• _Seçilen Metin_:

● ● ● ● ● ● ●

» Bursaspor ile tanışmanız ?
Küplüpınar mahallesinin %99 Bursasporluydu, mahalledeki arkadaş grubumuz ile 6-7 yaşlarında Bursaspor maçlarına gitmeye başladık, Rahmetli Abdül o zamanlar benden daha çok maça gidiyordu. Abilerimiz o zamanlar grup halinde darbukalar eşliğinde yürüye yürüye, tezahuratlar eşliğinde giderlerdi, bizde çocuk olarak onların arkalarına takılıp giderdik. O yıllar Amigo, Rahmetli Yaşar Baba'ydı.
» Odam Kireç ve diğer bestelerin tribüne nasıl kazandırdınız ?
Odam kireç tutmuyor ve beraberiz senle geçsede yıllar bestelerini Rahmetli Abdül ile birlikte yaptık, gece yatarken aklımıza bir beste gelir, Rahmetli Abdül ile uykumuz kaçar sabahlara kadar oturur beste şu şekilde olsun, şöyle olsun derken güzel olana kadar uğraşırdık. 1986'da ben okulu kazandığımda, Rahmetli Abdül o yıllar Şadırvan grubuyla tanışmış. O zamanlar 20-30 kişilik bir gruptu, o dönemler Tofaş'ın basket maçlarına gidildiği için Bursaspor maçları dışında haricinde hafta içi beraber oluyorduk, herkes mahallelerinde etrafındaki arkadaşlara öğretiyor, maç sabahları Bomonti'de buluşuluyordu orada da besteler maçtan önce öğreniliyordu. Stat'â gidildiğinde kağıta yazılmış olan bestenin sözleri dağıtılıyordu, o şekilde tüm tribüne öğretiyorduk.
» Şadırvan grubu kimdir ?
Rahmetli Metin Abi (kro Metin), Abdül, Gürkan, Avni, Sakal İbo, Talebe Mehmet, Yusuf, Rıdvan daha var tabi ki hepsini sayamadım. Bir anı anlatayım o yıllardan; Rahmetli Metin Abi şadırvanın ocakçısıydı, normalde futbol ile alakası olmayan bir kişiydi, ben Ankara'da okuduğum dönemlerde bir deplasmana götürüyorlar ve hoşuna gidiyor ondan sonra Bursasporlu oluyor. Genelde insanların saygı duyduğu biri olduğu için Metin Abi o dönemden sonra ortamda disiplin sağlamak için bize çok faydası oluyordu.
» Sizin yıllarınızda deplasmanlar ve tribün kültürü nasıldı ?
Eskiden kavgasız deplasman çok azdı ve deplasmanlara 80-100 otobüs gidilirdi, meşhur Aydın deplasmanına gidildiği sene askerdim. Ondan önceki sene otobüs kalkmadığı için Aydın'a garajdan 12 kişi gittik, 8 kişi olmadığı için 4 kişi girebildik. Birde Aydın'da yaşayan Bursasporlular falan az kişi vardı bütün Aydın tribünleri bize küfür etti. Ondan sonra seneye daha kalabalık geleceğiz diye konuşmuştuk ama o kadar kişi (8.000) gideceğimizi sanmıyordum. Mesela hiçbir zaman İstanbul deplasmanları olaysız geçmezdi. İç sahamızda oynadığımız maçlarda da bir kültür vardı, gece stat önünde sabahlanırdı. Bu gece maçları çıktığından beri bu kültürde ortadan kalktı.

● ● ● ● ● ● ●

• _Veri Kesiti_:
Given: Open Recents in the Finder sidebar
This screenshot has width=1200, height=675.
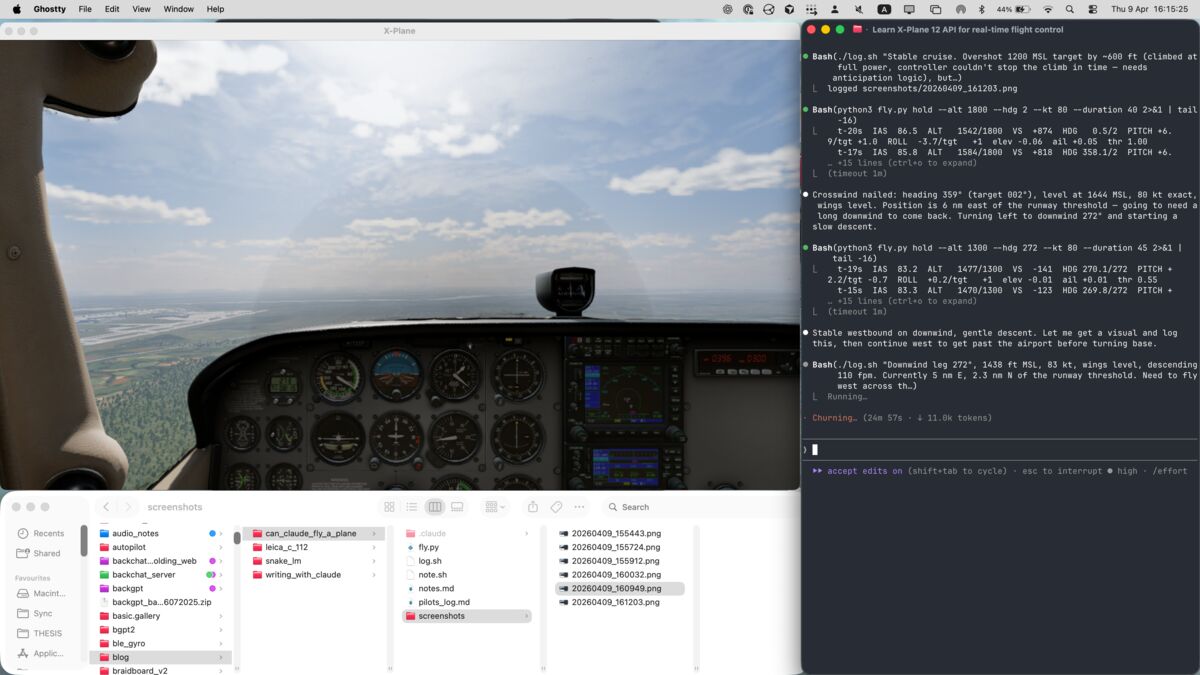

● ● ● ● ● ● ●

• _Görev_:
Bursaspor söyleşisine göre aşağıdaki soruları yanıtlayın:
1. Konuşmacının çocukluk yıllarında amigo kimdi?
2. Maç sabahları nerede buluşuluyordu?
3. Otobüs kalkmadığı sene Aydın'a garajdan kaç kişi gidildi?

• _Çözüm_:
1. Rahmetli Yaşar Baba.
2. Bomonti'de.
3. 12 kişi.